Hashtag creation is not always used for followers to interact with the company, sometimes interacting with each other is wildly successful for a company. The National Hockey League hosted its annual Heritage Classic in March, one of six similar events for the league. It provided the hashtag #HeritageClassic so fans could interact with each other before, during and after the event. 

Both Porter Airlines and the NHL had to know their audience to make these hashtags effective. Before any hashtag was tweeted, thoughtful consideration was put into what may (and may not) entice followers to engage. 

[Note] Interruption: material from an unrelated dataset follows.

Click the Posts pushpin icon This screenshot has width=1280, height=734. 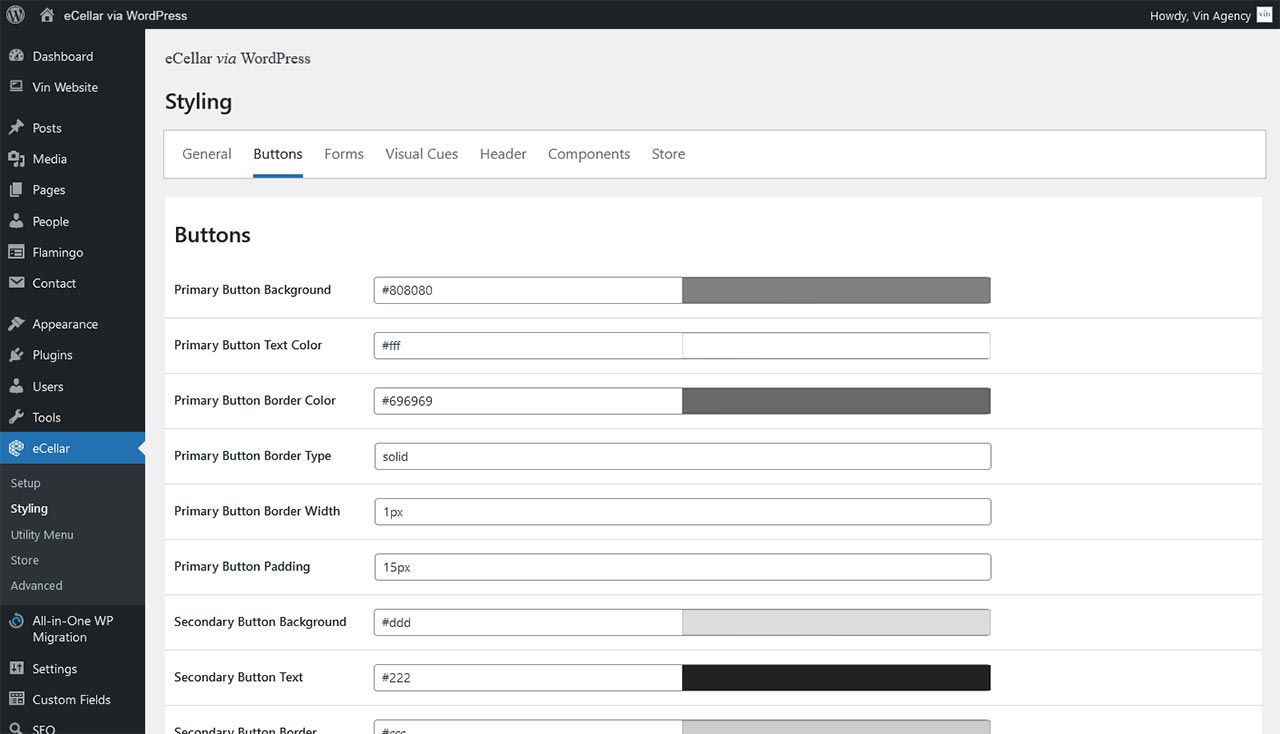tap(16, 128)
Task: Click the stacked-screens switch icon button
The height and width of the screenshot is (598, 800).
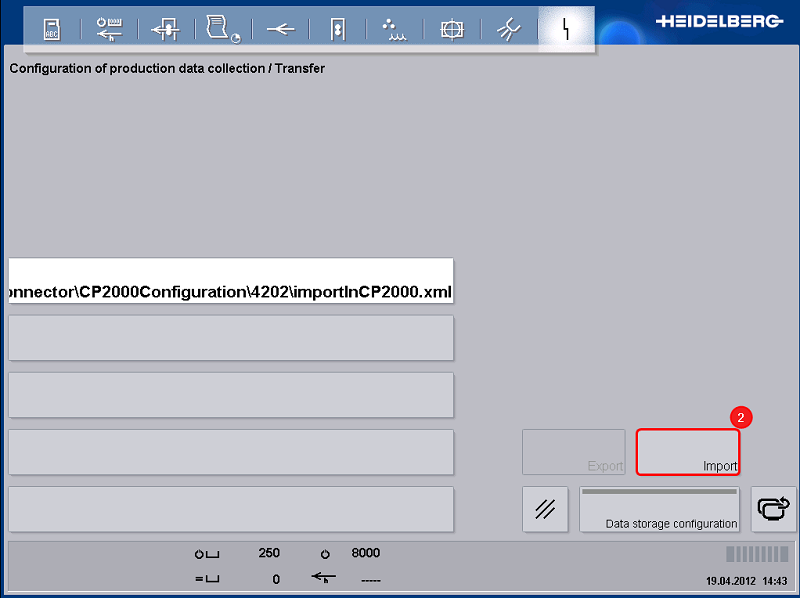Action: (x=773, y=510)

6. Exposure to Those with Similar Interests

Every business should be sure to share relevant and interesting content with its followers on the web, so create a hashtag to go with it. Perhaps a business specializes in public relations, an industry with massive social interaction and professional connecting. Even a simple topic-focused hashtag like #PR is enough to communicate to users that this company is sharing resources for PR professionals.
Each hashtag provides the opportunity for that company to be exposed to anyone searching those tags. While it may feel generic, some users may be at the beginning of the buying cycle and find that generic search terms suit their needs. 

For something so small, the hashtag sure can make a huge impact on a company’s communication. A well-executed hashtag can stimulate buzz and ultimately bring more leads and customers to your business.

Does your company use hashtags? If so, do you have more than one hashtag for more than one purpose?